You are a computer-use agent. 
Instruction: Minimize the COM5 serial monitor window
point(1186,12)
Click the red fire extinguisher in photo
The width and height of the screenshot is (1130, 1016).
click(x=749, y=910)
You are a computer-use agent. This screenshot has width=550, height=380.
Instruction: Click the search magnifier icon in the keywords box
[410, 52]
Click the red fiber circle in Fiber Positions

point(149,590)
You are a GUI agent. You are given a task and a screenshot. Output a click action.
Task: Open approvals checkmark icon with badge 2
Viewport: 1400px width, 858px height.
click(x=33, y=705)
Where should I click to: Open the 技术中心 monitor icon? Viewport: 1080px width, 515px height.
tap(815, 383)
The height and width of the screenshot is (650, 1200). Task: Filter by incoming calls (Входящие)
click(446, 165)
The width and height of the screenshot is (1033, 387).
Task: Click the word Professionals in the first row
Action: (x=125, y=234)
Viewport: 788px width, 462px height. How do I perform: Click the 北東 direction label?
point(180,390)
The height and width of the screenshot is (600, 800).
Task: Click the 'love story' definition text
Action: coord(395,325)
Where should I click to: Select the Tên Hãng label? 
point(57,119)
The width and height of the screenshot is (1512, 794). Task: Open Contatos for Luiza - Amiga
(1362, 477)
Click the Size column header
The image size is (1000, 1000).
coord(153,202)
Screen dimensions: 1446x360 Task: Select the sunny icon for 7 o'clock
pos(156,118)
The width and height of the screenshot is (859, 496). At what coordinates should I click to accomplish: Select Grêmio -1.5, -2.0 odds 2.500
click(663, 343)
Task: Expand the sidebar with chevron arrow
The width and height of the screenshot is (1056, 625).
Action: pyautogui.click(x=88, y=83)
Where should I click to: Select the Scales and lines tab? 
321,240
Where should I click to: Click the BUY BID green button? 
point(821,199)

........

Transcribe exactly, and only, the lines that extend from the one containing "Where should I click to: Select the Scales" to the end of the records above, inclusive of both.

Where should I click to: Select the Scales and lines tab? 
321,240
Where should I click to: Click the BUY BID green button? 
point(821,199)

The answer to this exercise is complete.